Illegittimo il licenziamento dell’infermiere del SSn che lavora anche nel privato

È illegittimo il licenziamento di un infermiere professionale del Servizio sanitario nazionale che svolge la stessa attività in un centro privato convenzionato con il Ssn. Lo ha stabilito la Corte di Cassazione, Sezione lavoro, con la sentenza 13158/15, che ha accolto il ricorso di un infermiere contro il provvedimento dell’Azienda Ulss 12 di Venezia.
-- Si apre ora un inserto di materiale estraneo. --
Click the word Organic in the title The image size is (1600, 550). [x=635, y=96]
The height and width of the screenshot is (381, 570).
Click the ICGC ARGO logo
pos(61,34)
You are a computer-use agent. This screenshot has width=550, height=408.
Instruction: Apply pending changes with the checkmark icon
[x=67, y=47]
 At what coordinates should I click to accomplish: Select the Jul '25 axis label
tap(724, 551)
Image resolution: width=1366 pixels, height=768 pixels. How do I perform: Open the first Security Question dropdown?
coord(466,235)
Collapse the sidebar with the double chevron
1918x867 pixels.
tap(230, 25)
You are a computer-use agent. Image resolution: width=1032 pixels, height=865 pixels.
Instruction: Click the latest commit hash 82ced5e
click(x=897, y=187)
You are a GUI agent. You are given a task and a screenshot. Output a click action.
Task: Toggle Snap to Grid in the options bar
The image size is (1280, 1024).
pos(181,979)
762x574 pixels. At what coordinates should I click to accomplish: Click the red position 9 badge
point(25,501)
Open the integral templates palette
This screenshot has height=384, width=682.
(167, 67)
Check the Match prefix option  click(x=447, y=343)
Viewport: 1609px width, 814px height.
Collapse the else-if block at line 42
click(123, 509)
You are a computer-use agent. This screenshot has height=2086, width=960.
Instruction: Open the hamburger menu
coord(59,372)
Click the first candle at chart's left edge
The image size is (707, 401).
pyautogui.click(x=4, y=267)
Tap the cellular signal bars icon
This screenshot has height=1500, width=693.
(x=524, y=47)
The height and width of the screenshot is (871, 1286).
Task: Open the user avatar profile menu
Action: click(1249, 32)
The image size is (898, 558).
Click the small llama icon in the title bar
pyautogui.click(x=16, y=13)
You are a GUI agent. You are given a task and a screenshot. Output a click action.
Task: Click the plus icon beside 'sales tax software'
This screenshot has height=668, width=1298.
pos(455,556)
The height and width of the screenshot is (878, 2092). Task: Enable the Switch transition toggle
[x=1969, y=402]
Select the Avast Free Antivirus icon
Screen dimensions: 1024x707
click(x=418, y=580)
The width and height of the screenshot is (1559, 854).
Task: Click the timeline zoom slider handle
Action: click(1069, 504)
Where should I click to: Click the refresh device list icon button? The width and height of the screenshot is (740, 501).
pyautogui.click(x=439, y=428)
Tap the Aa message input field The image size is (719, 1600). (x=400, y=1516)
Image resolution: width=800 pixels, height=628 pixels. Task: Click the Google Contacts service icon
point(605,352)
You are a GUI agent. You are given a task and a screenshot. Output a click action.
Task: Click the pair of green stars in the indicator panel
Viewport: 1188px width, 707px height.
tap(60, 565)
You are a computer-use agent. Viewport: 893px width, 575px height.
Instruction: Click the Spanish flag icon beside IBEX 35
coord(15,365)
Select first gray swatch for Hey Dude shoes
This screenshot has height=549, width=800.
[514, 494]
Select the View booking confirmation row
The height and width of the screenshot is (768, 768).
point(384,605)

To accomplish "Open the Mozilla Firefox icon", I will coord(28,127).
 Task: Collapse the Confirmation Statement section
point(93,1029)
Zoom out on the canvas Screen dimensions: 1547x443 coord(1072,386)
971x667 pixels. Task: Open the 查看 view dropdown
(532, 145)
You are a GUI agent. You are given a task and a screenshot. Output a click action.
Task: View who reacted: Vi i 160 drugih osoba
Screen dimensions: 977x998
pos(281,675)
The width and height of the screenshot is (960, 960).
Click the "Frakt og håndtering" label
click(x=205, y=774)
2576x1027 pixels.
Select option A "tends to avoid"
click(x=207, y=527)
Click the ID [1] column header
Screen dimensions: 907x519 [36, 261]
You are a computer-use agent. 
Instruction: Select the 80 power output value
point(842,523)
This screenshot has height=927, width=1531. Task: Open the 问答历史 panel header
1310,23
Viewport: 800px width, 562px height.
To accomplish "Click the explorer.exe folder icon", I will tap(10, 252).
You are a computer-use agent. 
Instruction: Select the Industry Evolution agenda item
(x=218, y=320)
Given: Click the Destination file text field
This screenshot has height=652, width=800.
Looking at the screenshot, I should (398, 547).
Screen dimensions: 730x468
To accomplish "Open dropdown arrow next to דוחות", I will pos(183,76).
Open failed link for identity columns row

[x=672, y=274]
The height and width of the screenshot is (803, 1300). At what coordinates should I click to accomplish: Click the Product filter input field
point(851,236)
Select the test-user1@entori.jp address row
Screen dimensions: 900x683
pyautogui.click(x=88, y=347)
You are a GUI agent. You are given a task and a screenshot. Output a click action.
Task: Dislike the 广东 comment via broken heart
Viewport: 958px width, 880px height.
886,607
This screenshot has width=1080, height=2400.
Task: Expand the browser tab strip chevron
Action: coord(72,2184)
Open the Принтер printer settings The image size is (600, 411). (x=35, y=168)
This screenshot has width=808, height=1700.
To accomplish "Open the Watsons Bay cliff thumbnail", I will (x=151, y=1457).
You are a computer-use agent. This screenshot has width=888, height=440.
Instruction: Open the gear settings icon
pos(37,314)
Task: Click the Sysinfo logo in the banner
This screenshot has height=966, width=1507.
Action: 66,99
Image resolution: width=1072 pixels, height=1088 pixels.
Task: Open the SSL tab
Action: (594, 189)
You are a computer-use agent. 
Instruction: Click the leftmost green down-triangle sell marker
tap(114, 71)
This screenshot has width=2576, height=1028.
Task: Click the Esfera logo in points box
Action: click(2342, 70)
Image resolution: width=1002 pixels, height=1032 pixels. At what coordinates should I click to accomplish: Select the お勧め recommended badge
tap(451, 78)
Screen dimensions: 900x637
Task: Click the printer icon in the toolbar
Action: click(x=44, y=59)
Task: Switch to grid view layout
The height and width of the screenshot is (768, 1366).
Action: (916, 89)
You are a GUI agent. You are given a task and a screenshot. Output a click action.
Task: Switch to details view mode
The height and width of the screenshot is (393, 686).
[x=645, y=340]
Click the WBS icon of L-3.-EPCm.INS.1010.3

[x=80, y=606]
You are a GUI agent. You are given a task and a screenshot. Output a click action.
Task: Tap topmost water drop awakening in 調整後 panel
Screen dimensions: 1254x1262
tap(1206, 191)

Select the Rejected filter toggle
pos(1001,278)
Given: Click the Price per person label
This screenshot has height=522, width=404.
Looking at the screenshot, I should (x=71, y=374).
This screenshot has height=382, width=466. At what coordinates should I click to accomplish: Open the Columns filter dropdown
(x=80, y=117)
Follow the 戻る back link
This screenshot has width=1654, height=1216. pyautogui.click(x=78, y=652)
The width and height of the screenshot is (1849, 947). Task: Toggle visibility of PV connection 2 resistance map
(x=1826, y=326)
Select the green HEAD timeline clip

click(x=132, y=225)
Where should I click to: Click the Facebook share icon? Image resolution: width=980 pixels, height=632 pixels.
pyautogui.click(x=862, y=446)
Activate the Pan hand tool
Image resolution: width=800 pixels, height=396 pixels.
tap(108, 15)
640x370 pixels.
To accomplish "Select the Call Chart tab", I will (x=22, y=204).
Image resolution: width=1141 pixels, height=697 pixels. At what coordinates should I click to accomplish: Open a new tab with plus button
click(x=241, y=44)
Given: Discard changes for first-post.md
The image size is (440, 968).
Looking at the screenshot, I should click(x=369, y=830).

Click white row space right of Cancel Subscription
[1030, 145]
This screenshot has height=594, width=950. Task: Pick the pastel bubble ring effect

Secondo la Suprema Corte «la gravità dell’inadempimento deve essere valutata nel rispetto della regola generale della ‘non scarsa importanza’ di cui all’articolo 1455 c.c, sicché l’erogazione della massima sanzione disciplinare – si legge nella motivazione – risulta giustificata solamente in presenza di un notevole inadempimento degli obblighi contrattuali, tale cioè da non consentire la prosecuzione del rapporto di lavoro per essersi irrimediabilmente incrinato il rapporto di fiducia, da valutarsi in concreto in considerazione della realtà aziendale e delle mansioni svolte». Il Tribunale di Venezia aveva dichiarato in primo grado illegittimo il licenziamento intimato dall’Azienda sanitaria al dipendente. Di diverso avviso era stata la Corte d’Appello di Venezia, che a seguito dell’impugnazione dell’Asl, aveva ritenuto invece legittimo il licenziamento. L’infermiere infine ha fatto ricorso in Cassazione.